Source data.
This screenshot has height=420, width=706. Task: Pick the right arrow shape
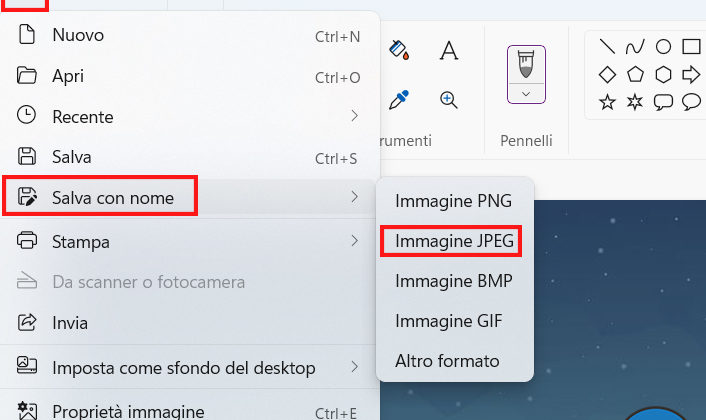pyautogui.click(x=691, y=74)
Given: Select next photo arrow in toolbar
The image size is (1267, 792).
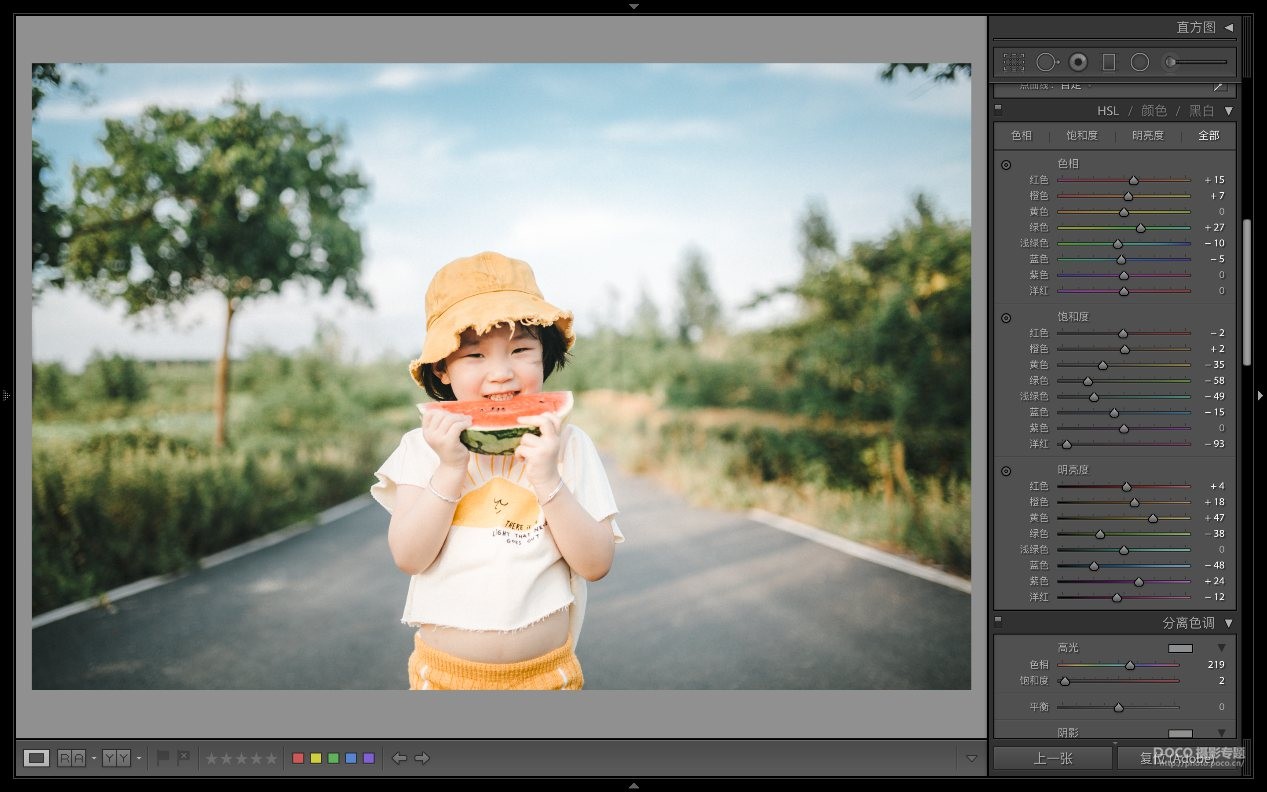Looking at the screenshot, I should [422, 758].
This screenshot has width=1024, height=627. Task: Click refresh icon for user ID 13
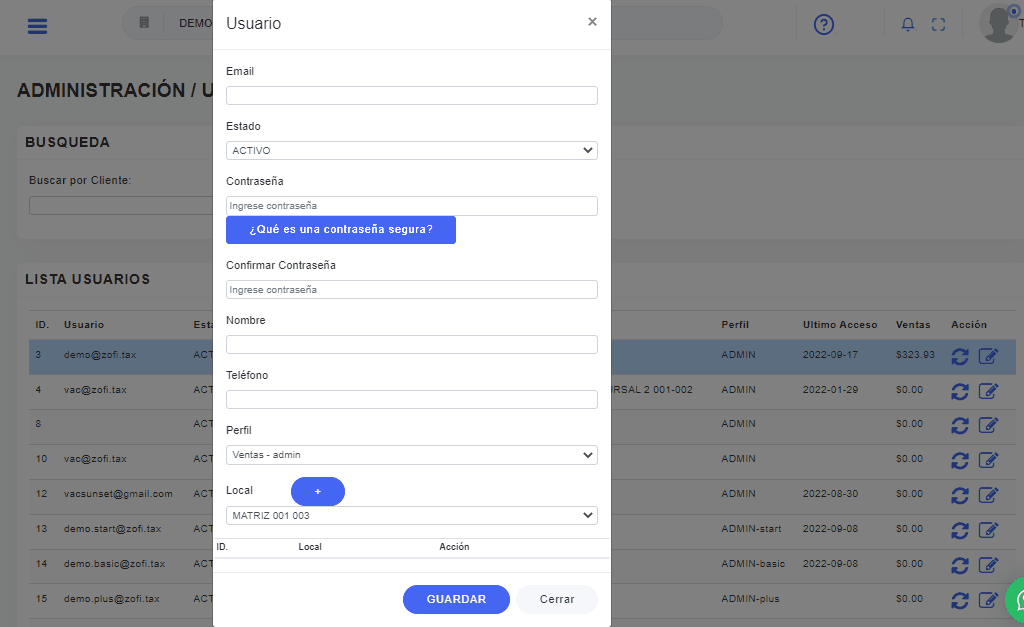click(x=960, y=529)
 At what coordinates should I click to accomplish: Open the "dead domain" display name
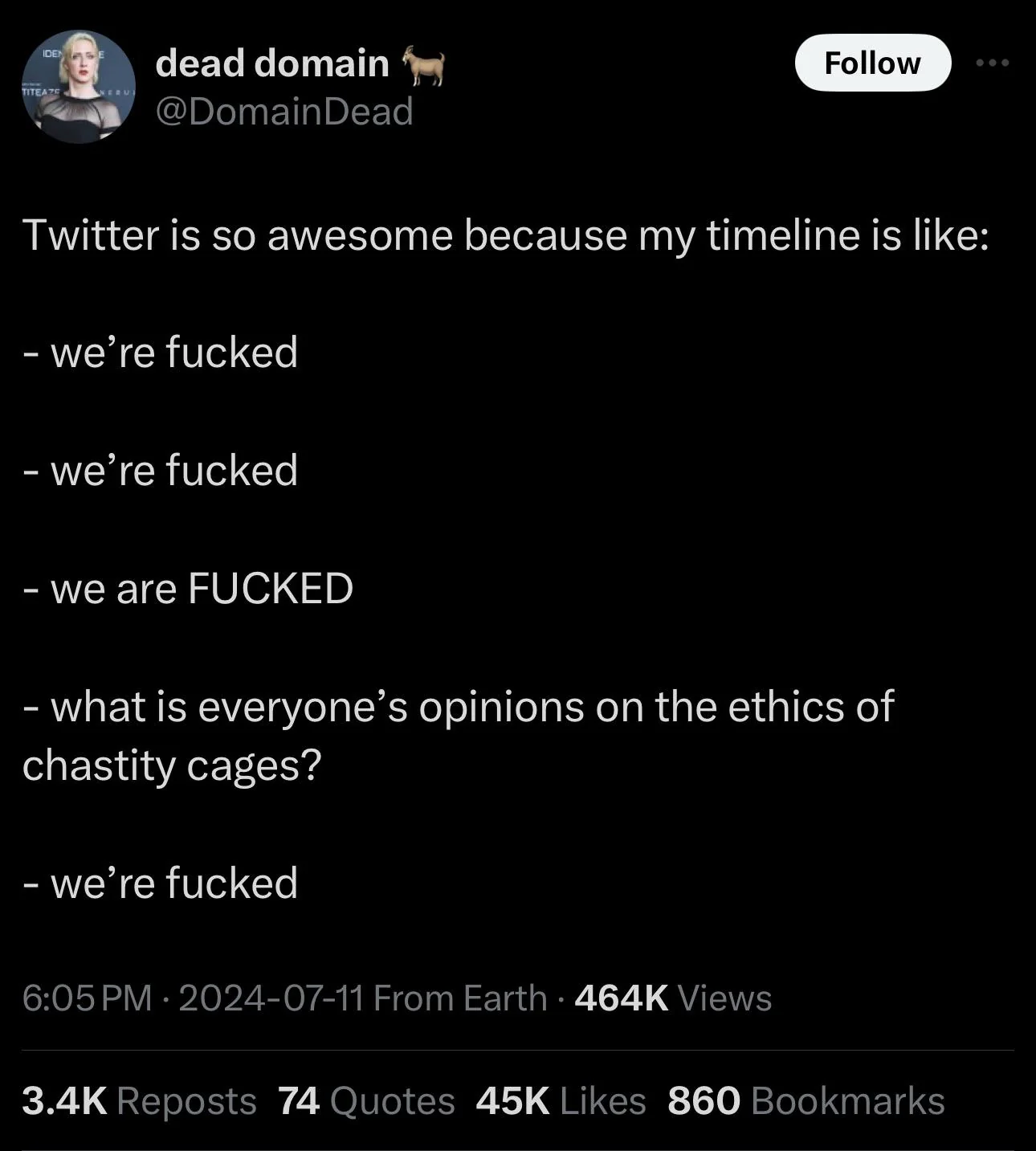coord(272,63)
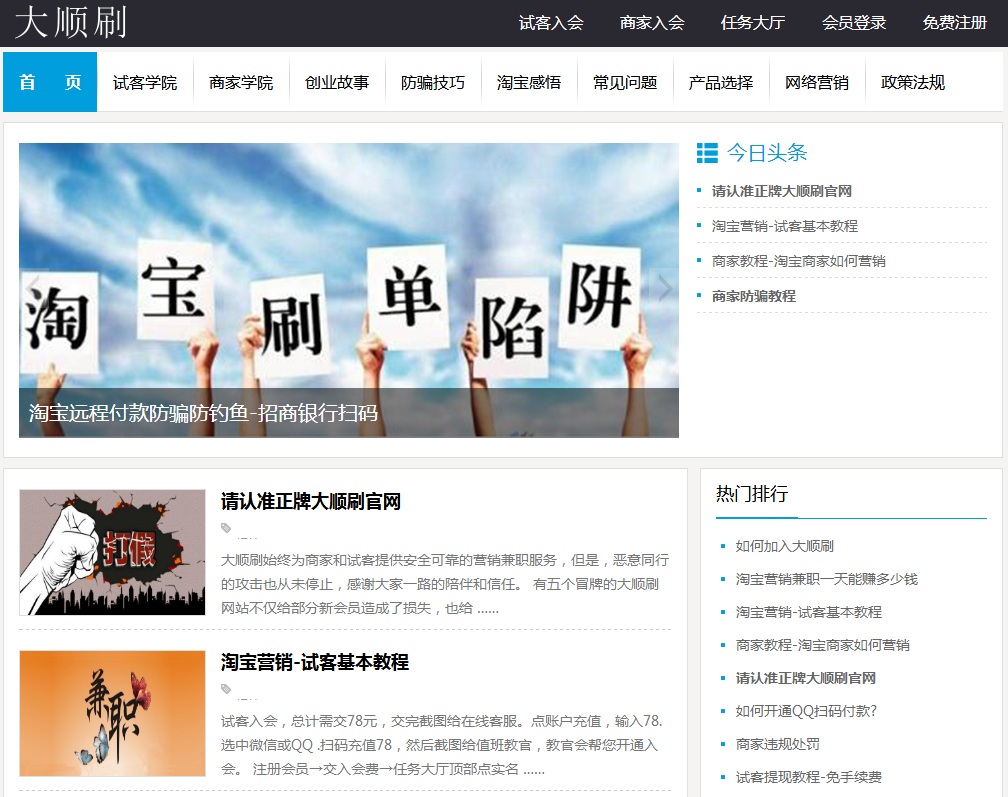Click 免费注册 in the top bar

click(955, 23)
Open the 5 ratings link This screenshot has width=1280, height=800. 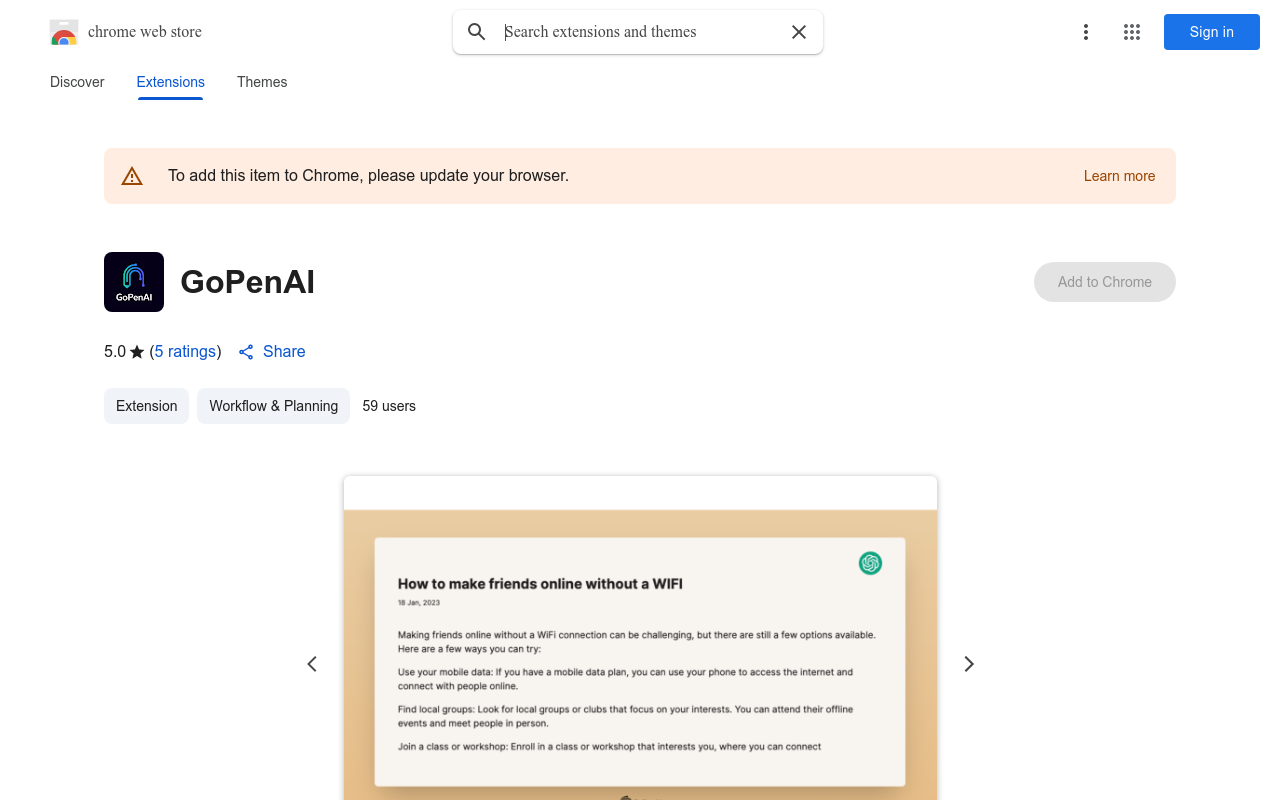[185, 352]
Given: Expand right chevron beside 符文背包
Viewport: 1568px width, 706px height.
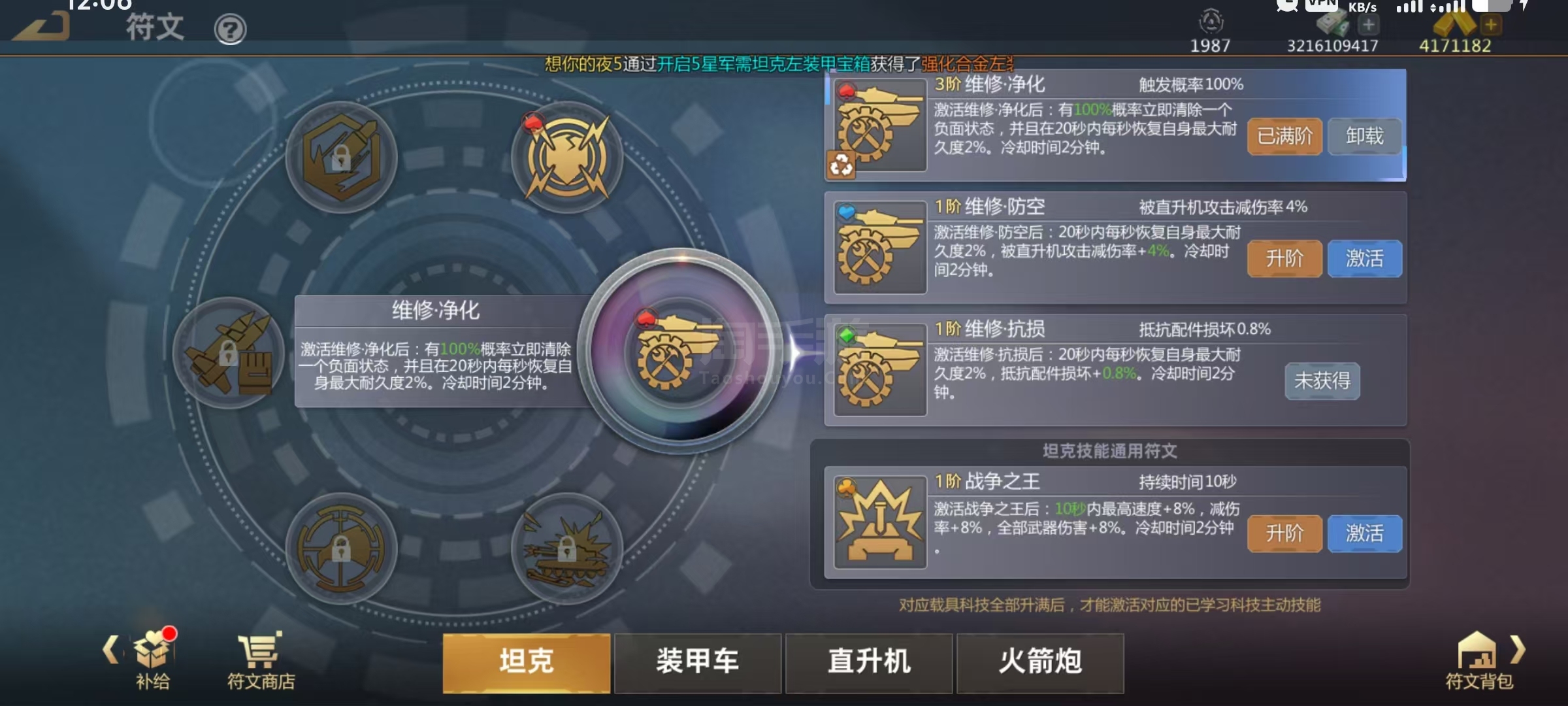Looking at the screenshot, I should click(x=1519, y=649).
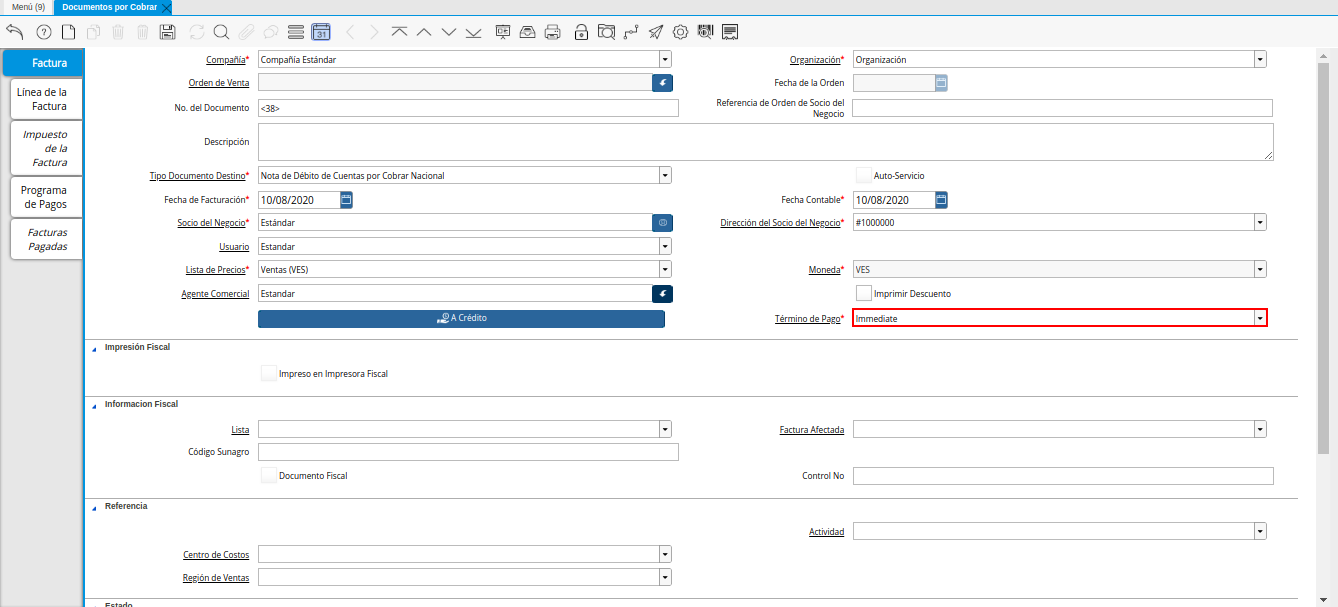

Exercise goal.
Within the records above, count the lines that contain "Given" and give the number with nothing added.

Exercise output.
2